Objective - Pull out each line of the entries below that contains the word "Viewport", treating uppercase and lowercase as different.

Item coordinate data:
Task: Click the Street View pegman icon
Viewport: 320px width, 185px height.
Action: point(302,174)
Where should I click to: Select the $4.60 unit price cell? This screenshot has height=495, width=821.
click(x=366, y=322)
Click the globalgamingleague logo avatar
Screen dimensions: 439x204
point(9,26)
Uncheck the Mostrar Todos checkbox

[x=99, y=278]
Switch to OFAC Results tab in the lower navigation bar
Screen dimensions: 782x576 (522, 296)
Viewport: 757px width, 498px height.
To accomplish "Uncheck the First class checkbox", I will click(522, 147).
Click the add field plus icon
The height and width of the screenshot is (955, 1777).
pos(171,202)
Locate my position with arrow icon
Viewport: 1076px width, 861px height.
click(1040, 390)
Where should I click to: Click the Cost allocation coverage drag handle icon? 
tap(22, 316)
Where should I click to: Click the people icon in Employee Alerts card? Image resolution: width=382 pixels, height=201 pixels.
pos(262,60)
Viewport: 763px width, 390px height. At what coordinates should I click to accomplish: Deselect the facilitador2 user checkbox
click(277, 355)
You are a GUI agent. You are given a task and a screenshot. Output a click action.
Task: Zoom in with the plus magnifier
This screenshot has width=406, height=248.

Exercise response -
Viewport: 320px width, 185px height.
Viewport: 757px width, 498px height.
Viewport: 1076px width, 861px height.
Viewport: 763px width, 390px height. At what coordinates should I click to accomplish: Deselect the facilitador2 user checkbox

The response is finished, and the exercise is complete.